Home again, home again, jiggity-jig...

There are some really good things about going on tour:

  1. You get to meet people who read books. This may sound daft, but when you spend all your days sat on your arse in front of a computer screen, it's nice to actually interact with people you haven't made up.
  2. You get to have dinner and drinkies with other people what do write stuff for a living. Only are proper successful writers and stuff.
  3. You get to be all wanky and say things like, "When I was on tour in Kirkintilloch..."
  4. You get to hear about the tattoos some strange people have on their sinful, trans-gender trouser parts, and how they're afraid of spoons and licked library books.
  5. You get the chance to actually read books for a change, instead of just writing the damn things!
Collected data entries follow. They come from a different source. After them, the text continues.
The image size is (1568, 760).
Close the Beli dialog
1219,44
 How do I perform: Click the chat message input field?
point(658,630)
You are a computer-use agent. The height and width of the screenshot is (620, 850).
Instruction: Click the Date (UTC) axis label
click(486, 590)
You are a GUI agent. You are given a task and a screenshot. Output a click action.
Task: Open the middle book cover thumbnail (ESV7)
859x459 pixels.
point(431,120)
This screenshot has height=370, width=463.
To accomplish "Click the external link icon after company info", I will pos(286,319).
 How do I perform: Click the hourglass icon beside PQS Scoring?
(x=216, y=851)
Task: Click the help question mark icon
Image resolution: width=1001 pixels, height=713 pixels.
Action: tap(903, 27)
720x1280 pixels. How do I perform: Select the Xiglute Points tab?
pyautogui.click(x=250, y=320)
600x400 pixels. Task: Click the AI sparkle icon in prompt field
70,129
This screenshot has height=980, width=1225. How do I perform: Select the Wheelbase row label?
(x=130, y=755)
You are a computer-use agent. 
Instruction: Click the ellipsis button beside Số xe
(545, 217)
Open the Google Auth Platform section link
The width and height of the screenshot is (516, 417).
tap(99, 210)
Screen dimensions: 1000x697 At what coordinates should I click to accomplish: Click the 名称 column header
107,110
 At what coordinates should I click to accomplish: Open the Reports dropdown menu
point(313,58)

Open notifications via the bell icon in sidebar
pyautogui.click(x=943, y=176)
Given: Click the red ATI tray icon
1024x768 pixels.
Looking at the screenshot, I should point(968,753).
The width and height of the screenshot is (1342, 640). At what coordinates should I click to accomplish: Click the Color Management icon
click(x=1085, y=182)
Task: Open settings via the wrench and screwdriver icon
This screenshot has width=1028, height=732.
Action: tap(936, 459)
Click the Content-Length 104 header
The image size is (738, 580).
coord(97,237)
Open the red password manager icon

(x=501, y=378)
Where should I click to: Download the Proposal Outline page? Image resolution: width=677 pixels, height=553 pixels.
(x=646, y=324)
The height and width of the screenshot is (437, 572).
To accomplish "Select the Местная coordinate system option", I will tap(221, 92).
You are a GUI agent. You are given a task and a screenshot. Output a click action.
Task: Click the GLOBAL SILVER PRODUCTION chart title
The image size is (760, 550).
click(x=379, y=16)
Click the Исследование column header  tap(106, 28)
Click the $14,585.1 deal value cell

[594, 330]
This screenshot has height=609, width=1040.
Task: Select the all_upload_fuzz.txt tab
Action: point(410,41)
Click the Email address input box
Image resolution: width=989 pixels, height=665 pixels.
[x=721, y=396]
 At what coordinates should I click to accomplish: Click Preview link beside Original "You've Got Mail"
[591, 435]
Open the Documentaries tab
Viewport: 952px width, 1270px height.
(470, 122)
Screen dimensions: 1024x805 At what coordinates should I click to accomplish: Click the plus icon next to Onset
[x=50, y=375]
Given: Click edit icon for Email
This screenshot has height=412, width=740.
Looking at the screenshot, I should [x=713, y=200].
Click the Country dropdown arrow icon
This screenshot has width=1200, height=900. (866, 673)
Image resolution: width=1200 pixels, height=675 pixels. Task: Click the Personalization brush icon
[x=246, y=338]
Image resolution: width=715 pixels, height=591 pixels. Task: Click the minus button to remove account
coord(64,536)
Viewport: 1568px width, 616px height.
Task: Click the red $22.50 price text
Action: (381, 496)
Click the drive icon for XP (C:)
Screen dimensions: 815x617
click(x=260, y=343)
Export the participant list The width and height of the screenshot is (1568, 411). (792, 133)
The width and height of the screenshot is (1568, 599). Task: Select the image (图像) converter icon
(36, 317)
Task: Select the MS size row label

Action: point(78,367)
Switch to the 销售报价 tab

Of course, the downside to all this is that the opportunity to read those books only exists because you're stuck in a sodding train for twenty eight hours every day. Either that or hanging around on railway station platforms watching the rain piss down.

The trouble with trying to read on public transport is: OTHER PEOPLE! Most of whom are actually OK, and keep pretty much to themselves. It's the other ones who roast my toasties, like the family of delightful little bastards who boarded the train two stops after Newcastle with their brace of screaming children.

Now before you go getting all 'don't be so Victorian' on me, I'm not saying that children should be seen and not heard, OK? I'm saying they shouldn't be seen either. If you're travelling with something that looks like a homunculus made of bogies and sounds like a foghorn with its goolies trapped in a cutlery drawer, would it really hurt you to put it in some sort of soundproof crate for the duration of the journey? Or they could put on special noisy carriages, where all the screaming, shouting, yelling and hollering could be done far away from everyone else.

I should also point out, that the train from Newcastle was nearly empty, and I was sitting in the 'quiet' carriage. I put 'quiet' in ironic quotes -- did you notice that? Before shouty, screamy family it didn't need them. Surely if you've got two small, very bored, very noisy kids you should be sitting in the 'noisy fuckers' carriage, not the quiet one. Unless, that is, you're looking for a nice calm atmosphere so you can really appreciate the deafening din your bastard offspring from hell make.

And even better, the sons-and-daughters-of-bitches decided given the whole -- mostly empty -- carriage to choose from, that they'd sit right behind me, where Deafening Daughter Daisy (3) could play with the back of my sodding seat while she was impersonating a yodelling badger on steroids.


Worse yet: I was reading BURIED by some bloke called Billingham. And may I just take this opportunity to call him a complete and utter bastard. You know, sometimes I get lulled into a false sense of security and think that when I'm having a pint with people like Mark I'm hanging with my peers. Only I'm not. BURIED just goes to show that Mr Billingham is in a completely different league. The rotten sod.

Now I'm going to have to go through the edit on Book Number The Fourth trying desperately hard to pull my socks up. And even then I doubt it's going to come close.

I held off buying BURIED because I wanted a signed copy from Mr B before I started in on it. If you haven't read it yet: what's your excuse?